- Provided data:
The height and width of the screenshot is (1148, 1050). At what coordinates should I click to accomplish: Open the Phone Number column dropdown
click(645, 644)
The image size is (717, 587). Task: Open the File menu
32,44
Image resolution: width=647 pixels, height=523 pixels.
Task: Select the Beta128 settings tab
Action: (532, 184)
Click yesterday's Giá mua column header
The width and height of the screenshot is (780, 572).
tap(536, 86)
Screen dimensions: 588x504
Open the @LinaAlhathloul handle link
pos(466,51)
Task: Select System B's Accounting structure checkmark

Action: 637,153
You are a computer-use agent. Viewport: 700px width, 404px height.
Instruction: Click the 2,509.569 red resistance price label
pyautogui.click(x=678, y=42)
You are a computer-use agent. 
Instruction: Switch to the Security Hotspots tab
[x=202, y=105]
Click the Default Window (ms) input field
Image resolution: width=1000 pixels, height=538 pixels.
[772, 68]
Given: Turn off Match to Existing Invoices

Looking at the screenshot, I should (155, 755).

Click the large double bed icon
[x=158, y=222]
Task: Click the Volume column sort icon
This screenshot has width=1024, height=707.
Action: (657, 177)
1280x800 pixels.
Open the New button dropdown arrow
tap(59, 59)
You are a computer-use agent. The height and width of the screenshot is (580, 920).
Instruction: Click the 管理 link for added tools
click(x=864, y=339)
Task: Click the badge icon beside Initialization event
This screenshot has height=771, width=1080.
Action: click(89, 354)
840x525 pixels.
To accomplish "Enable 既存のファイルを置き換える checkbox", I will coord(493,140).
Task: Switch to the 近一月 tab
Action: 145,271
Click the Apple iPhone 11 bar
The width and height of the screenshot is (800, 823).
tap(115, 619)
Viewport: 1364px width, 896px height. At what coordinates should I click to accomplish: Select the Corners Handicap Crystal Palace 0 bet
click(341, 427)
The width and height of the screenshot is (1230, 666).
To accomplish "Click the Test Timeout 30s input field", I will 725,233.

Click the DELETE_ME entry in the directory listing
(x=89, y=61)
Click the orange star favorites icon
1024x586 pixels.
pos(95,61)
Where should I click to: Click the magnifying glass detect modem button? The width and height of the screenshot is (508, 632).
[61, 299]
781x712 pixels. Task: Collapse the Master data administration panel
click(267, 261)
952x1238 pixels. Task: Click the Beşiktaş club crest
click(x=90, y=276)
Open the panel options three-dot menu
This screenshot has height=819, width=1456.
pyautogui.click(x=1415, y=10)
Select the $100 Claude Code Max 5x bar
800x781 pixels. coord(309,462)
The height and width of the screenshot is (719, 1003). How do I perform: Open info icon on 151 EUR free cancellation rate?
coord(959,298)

- Exercise task: Copy all of these rows again word for word.

- Answer for this exercise:
The height and width of the screenshot is (1148, 1050). At what coordinates should I click to accomplish: Open the Phone Number column dropdown
click(645, 644)
The image size is (717, 587). Task: Open the File menu
32,44
Image resolution: width=647 pixels, height=523 pixels.
Task: Select the Beta128 settings tab
Action: (532, 184)
Click yesterday's Giá mua column header
The width and height of the screenshot is (780, 572).
tap(536, 86)
Screen dimensions: 588x504
Open the @LinaAlhathloul handle link
pos(466,51)
Task: Select System B's Accounting structure checkmark

Action: 637,153
You are a computer-use agent. Viewport: 700px width, 404px height.
Instruction: Click the 2,509.569 red resistance price label
pyautogui.click(x=678, y=42)
You are a computer-use agent. 
Instruction: Switch to the Security Hotspots tab
[x=202, y=105]
Click the Default Window (ms) input field
Image resolution: width=1000 pixels, height=538 pixels.
[772, 68]
Given: Turn off Match to Existing Invoices

Looking at the screenshot, I should (155, 755).

Click the large double bed icon
[x=158, y=222]
Task: Click the Volume column sort icon
This screenshot has width=1024, height=707.
Action: (657, 177)
1280x800 pixels.
Open the New button dropdown arrow
tap(59, 59)
You are a computer-use agent. The height and width of the screenshot is (580, 920).
Instruction: Click the 管理 link for added tools
click(x=864, y=339)
Task: Click the badge icon beside Initialization event
This screenshot has height=771, width=1080.
Action: click(89, 354)
840x525 pixels.
To accomplish "Enable 既存のファイルを置き換える checkbox", I will coord(493,140).
Task: Switch to the 近一月 tab
Action: 145,271
Click the Apple iPhone 11 bar
The width and height of the screenshot is (800, 823).
tap(115, 619)
Viewport: 1364px width, 896px height. At what coordinates should I click to accomplish: Select the Corners Handicap Crystal Palace 0 bet
click(341, 427)
The width and height of the screenshot is (1230, 666).
To accomplish "Click the Test Timeout 30s input field", I will 725,233.

Click the DELETE_ME entry in the directory listing
(x=89, y=61)
Click the orange star favorites icon
1024x586 pixels.
pos(95,61)
Where should I click to: Click the magnifying glass detect modem button? The width and height of the screenshot is (508, 632).
[61, 299]
781x712 pixels. Task: Collapse the Master data administration panel
click(267, 261)
952x1238 pixels. Task: Click the Beşiktaş club crest
click(x=90, y=276)
Open the panel options three-dot menu
This screenshot has height=819, width=1456.
pyautogui.click(x=1415, y=10)
Select the $100 Claude Code Max 5x bar
800x781 pixels. coord(309,462)
The height and width of the screenshot is (719, 1003). How do I perform: Open info icon on 151 EUR free cancellation rate?
coord(959,298)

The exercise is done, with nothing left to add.